▶ Provided entries:
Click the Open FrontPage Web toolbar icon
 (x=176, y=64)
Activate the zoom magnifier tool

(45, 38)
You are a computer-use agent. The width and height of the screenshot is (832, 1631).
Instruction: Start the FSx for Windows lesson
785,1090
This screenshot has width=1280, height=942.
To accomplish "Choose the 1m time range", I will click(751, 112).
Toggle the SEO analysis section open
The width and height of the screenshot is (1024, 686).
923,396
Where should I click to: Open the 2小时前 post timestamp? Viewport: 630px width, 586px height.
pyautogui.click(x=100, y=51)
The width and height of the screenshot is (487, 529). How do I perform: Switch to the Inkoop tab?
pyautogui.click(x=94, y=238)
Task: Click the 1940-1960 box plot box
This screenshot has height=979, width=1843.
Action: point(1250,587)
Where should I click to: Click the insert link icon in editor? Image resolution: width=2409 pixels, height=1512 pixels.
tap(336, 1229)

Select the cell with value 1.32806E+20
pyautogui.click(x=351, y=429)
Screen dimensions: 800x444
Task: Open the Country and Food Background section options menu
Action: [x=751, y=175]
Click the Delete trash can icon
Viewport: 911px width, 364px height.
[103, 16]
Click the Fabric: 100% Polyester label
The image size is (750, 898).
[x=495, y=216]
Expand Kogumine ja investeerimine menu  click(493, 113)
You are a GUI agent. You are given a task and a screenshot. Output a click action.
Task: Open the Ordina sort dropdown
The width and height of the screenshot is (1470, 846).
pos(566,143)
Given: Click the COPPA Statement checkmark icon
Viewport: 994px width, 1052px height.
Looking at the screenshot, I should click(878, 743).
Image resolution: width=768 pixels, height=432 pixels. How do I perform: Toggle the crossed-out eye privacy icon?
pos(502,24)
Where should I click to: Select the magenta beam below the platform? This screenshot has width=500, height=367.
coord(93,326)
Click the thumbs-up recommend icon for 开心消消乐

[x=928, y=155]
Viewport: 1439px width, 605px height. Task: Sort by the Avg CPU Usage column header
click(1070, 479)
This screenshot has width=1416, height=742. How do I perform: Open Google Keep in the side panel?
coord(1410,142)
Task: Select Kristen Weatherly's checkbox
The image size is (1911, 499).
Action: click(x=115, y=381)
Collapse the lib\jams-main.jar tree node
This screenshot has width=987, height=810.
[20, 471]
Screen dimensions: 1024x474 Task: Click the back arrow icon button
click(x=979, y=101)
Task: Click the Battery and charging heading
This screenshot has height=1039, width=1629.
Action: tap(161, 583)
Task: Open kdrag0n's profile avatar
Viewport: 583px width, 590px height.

▶ Task objective:
Exactly as written, please transcribe the lines from the start of the records above to the line that holds "This screenshot has width=1280, height=942.", both ends included.

▶ Problem solution:
Click the Open FrontPage Web toolbar icon
 (x=176, y=64)
Activate the zoom magnifier tool

(45, 38)
You are a computer-use agent. The width and height of the screenshot is (832, 1631).
Instruction: Start the FSx for Windows lesson
785,1090
This screenshot has width=1280, height=942.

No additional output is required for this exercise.